--- Passage ---
PDP 11 gear finally moved

Todd Killingsworth killingsworth.todd at gmail.com
Fri Jul 17 13:55:38 CDT 2015


I suspect part of the "swap'em ALL out" mentality comes from the 90's when
some botched industrial espionage had some of the bottom-tier cap
manufacturers using a dodgy electrolytic formula for their caps.  These
caps would have a frequent failure rate..

While not an issue for pre-90's electronics,  it has fostered the mentality
of full replacement for 'newer' electronics i.e. arcade/pinball machines

Todd Killingsworth

On Fri, Jul 17, 2015 at 2:42 PM, tony duell <ard at p850ug1.demon.co.uk> wrote:

> >
> > > It is generally a good idea to re-form electrolytic capacitors in power
> > > supplies, and to bench check the power supplies (under some kind of
> > > load) before actually applying power to the whole unit.
--- Supplied records ---
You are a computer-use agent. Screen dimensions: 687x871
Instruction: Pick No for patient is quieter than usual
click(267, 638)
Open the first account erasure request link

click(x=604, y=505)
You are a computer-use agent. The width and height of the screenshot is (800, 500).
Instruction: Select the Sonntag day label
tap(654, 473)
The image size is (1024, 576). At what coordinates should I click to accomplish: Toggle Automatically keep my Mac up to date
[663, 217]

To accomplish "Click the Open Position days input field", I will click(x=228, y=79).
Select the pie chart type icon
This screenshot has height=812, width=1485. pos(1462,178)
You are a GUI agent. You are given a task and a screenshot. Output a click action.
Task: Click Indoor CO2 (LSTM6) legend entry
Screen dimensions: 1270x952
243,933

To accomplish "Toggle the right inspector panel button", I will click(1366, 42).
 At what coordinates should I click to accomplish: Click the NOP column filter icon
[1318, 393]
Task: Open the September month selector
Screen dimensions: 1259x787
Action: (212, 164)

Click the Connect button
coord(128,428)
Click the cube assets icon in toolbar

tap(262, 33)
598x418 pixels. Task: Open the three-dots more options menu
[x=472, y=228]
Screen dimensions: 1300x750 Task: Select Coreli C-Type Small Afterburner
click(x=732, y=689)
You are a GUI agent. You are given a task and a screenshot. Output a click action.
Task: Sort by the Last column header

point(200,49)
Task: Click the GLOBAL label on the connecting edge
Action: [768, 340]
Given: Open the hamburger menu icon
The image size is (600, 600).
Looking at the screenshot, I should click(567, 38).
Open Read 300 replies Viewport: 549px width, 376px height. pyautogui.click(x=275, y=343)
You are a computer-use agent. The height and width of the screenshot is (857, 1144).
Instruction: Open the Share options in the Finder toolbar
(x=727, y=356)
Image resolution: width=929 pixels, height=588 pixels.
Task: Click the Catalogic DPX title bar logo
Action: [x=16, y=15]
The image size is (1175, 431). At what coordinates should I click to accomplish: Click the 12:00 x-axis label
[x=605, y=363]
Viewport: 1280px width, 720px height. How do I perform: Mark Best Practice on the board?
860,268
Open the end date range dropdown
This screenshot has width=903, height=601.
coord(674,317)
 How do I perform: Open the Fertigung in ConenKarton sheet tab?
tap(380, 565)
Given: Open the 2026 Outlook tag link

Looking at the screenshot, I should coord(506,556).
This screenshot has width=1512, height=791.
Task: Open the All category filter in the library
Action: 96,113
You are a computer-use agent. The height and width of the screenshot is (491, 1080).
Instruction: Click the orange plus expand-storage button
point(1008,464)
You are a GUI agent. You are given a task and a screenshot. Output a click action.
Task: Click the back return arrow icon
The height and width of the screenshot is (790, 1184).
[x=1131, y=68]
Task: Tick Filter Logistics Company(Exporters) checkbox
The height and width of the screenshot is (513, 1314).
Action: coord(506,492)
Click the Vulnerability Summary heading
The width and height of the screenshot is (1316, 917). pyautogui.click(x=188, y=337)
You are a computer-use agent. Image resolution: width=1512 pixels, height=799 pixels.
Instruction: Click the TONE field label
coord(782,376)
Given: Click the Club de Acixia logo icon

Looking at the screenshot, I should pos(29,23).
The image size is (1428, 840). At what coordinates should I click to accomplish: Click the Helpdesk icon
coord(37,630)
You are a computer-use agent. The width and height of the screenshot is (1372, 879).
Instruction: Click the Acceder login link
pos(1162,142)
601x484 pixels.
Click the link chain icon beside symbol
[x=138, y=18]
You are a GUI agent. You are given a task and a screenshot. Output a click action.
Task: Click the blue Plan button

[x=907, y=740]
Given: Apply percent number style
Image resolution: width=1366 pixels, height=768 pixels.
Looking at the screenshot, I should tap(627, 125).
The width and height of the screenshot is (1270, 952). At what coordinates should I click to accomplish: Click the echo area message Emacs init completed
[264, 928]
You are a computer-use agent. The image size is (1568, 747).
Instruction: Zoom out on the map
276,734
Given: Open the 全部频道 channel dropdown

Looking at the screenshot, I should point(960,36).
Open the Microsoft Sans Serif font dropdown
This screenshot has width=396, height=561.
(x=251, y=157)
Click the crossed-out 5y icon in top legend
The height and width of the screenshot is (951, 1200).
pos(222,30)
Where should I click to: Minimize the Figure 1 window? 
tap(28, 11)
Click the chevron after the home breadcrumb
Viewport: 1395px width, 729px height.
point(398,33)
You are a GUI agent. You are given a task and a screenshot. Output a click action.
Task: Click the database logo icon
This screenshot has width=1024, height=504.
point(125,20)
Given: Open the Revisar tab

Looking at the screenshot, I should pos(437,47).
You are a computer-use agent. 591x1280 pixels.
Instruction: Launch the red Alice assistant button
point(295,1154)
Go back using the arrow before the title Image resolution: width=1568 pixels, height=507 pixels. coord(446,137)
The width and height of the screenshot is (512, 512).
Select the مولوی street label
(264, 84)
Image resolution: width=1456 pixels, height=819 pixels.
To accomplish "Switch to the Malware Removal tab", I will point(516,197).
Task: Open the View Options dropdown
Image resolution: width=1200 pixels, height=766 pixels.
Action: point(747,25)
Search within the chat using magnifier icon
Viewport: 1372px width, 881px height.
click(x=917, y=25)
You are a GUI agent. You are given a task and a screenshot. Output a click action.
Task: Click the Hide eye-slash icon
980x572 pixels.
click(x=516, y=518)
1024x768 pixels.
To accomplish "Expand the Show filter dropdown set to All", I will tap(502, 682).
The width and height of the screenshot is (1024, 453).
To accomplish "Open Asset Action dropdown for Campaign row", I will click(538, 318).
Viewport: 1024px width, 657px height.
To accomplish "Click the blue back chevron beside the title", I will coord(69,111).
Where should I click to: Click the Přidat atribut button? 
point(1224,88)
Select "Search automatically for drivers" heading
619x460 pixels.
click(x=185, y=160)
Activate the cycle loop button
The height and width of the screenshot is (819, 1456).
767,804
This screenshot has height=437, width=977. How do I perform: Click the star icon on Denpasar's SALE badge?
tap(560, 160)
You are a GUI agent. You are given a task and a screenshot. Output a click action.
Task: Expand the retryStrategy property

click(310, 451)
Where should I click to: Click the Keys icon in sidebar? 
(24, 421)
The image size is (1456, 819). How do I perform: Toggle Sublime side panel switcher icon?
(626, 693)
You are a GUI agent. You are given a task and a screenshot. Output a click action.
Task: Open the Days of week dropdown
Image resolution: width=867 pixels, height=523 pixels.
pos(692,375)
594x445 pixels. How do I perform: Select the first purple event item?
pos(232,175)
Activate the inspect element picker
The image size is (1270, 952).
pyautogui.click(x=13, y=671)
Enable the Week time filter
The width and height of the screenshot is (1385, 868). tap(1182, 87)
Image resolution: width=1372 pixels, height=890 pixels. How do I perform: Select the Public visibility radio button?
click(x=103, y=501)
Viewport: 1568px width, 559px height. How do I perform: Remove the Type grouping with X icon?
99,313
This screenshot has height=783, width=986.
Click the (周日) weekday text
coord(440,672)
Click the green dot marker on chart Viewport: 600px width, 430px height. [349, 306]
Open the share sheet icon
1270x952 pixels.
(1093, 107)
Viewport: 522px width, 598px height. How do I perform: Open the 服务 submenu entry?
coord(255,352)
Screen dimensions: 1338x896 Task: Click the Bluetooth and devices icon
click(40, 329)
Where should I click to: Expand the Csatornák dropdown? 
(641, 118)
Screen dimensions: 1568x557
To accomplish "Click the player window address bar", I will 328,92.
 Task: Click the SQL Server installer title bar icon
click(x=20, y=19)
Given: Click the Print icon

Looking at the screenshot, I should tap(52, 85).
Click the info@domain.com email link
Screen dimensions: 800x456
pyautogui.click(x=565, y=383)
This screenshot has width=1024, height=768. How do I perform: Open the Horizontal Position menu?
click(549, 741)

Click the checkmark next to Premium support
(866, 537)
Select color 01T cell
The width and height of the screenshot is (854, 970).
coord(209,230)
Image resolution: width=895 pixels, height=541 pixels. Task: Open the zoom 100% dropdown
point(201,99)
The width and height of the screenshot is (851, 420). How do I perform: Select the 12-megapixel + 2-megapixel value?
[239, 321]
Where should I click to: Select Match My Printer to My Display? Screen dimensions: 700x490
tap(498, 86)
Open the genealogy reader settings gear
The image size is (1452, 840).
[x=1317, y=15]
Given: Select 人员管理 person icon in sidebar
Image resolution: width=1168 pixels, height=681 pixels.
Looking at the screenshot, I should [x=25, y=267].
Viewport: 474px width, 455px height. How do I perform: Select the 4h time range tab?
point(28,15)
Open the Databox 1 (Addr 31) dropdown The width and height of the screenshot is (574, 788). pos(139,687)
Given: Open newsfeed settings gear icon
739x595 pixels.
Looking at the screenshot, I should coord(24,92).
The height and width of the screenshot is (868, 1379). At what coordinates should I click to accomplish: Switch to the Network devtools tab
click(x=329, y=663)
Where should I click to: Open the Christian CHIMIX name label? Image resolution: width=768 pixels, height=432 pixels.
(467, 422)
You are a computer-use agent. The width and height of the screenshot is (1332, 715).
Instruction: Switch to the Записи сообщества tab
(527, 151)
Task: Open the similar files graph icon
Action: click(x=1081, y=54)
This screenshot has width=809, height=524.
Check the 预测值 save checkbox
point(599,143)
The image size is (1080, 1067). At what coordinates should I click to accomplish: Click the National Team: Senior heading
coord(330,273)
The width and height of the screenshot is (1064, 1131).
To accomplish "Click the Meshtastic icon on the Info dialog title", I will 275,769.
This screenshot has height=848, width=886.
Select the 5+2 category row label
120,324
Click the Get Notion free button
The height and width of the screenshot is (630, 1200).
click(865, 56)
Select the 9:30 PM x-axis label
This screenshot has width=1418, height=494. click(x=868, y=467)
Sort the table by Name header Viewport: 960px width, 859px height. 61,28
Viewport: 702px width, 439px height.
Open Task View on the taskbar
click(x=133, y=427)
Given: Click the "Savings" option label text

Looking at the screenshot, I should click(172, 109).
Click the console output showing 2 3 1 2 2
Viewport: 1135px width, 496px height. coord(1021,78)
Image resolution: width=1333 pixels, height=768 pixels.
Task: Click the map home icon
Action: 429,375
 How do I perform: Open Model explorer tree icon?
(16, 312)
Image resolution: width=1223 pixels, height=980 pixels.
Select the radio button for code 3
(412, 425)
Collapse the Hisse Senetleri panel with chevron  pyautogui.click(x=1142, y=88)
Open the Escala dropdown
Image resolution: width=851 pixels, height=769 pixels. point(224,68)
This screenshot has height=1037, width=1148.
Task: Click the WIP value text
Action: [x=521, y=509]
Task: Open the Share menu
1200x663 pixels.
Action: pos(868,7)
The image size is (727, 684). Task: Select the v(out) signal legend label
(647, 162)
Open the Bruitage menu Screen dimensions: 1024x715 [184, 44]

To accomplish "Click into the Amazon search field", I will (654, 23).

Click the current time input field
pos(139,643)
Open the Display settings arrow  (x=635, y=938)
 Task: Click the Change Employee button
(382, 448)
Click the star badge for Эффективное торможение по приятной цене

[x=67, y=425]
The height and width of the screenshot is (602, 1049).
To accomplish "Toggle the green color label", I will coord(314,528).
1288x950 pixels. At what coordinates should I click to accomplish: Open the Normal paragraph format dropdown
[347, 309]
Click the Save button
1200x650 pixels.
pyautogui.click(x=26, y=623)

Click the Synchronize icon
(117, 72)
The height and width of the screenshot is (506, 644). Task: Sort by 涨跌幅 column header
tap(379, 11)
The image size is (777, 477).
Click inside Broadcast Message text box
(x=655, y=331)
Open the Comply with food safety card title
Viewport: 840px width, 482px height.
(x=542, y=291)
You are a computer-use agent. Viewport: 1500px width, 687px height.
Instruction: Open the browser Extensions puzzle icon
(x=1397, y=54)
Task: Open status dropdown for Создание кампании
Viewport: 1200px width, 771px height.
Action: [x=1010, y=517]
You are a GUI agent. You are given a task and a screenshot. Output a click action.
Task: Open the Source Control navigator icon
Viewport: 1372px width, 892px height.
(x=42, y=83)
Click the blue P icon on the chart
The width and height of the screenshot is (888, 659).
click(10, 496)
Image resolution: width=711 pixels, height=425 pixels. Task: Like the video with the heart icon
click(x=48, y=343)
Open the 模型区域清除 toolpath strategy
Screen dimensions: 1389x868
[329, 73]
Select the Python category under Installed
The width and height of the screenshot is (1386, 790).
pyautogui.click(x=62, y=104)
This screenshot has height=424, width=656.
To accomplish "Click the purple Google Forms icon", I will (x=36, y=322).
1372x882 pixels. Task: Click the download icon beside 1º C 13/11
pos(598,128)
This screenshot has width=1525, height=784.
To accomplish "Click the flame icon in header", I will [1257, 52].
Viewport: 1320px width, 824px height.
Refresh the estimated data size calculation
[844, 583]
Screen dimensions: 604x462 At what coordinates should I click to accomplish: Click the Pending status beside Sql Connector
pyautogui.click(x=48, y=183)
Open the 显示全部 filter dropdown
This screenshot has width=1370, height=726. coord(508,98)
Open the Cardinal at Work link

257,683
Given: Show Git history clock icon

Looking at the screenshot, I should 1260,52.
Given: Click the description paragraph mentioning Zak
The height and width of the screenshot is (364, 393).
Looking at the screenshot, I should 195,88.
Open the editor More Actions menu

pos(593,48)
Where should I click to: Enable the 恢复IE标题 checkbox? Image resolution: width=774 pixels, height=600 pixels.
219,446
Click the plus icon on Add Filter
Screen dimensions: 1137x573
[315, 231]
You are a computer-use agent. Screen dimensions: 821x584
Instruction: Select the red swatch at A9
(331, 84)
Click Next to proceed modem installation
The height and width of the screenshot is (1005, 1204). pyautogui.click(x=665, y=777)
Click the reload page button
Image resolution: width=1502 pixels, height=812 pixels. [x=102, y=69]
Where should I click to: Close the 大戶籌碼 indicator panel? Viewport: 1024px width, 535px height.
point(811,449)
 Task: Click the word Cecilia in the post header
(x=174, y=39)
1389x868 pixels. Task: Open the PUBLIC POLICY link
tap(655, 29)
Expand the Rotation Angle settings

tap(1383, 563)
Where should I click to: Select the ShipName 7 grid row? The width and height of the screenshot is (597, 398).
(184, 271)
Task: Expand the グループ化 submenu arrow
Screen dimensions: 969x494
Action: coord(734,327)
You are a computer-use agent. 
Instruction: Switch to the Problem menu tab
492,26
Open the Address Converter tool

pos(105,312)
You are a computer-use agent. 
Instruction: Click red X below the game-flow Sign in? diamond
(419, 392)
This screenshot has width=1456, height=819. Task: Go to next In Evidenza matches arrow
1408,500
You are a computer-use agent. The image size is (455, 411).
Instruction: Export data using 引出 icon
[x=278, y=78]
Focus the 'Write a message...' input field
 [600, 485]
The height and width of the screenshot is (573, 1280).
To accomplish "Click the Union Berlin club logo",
---
## Task requirements:
1 - According to the post about PDP 11 gear and capacitors, what caused some bottom-tier manufacturers to use a dodgy electrolytic formula in their caps?
2 - Pick up the post about PDP 11 gear and capacitors after its final line and keep writing it.

## Answers for this exercise:
1 - Some botched industrial espionage in the 90's.

2 -
> >
> > It is always a good idea to replace electrolytic capacitors in power
> supplies.
>
> Could you, please, explain why? And how often should this be done? Every
> week, every month, every year, or what?
>
> FWIW, the number PSU elecrtrolytics I have replaced can be counted on the
> fingers of
> one hand -- in unary. Well, perhaps both hands. But it's <1% of all the
> PSU electrolytic
> capacitors I own.
>
> Only 2 cases spring to mind :
>
> The PSU in my 11/44 had a high ESR capacitor on the +36V rail (all other
> caps in the machine
> were fine)
>
> I changed the 2 mains smoothing capacitors in my HP120 not because they
> were electrically
> defective (they tested fine) but because one was bulging a little on top
> and had it exploded it would
> have hit the neck of the CRT with all the problems that would be likely to
> cause.
>
> I do find this witch-hunt against capacitors to be curious, given how few
> I've found to have
> failed. I suspect a lot of it comes from audiophools who think this is the
> way to fix anything...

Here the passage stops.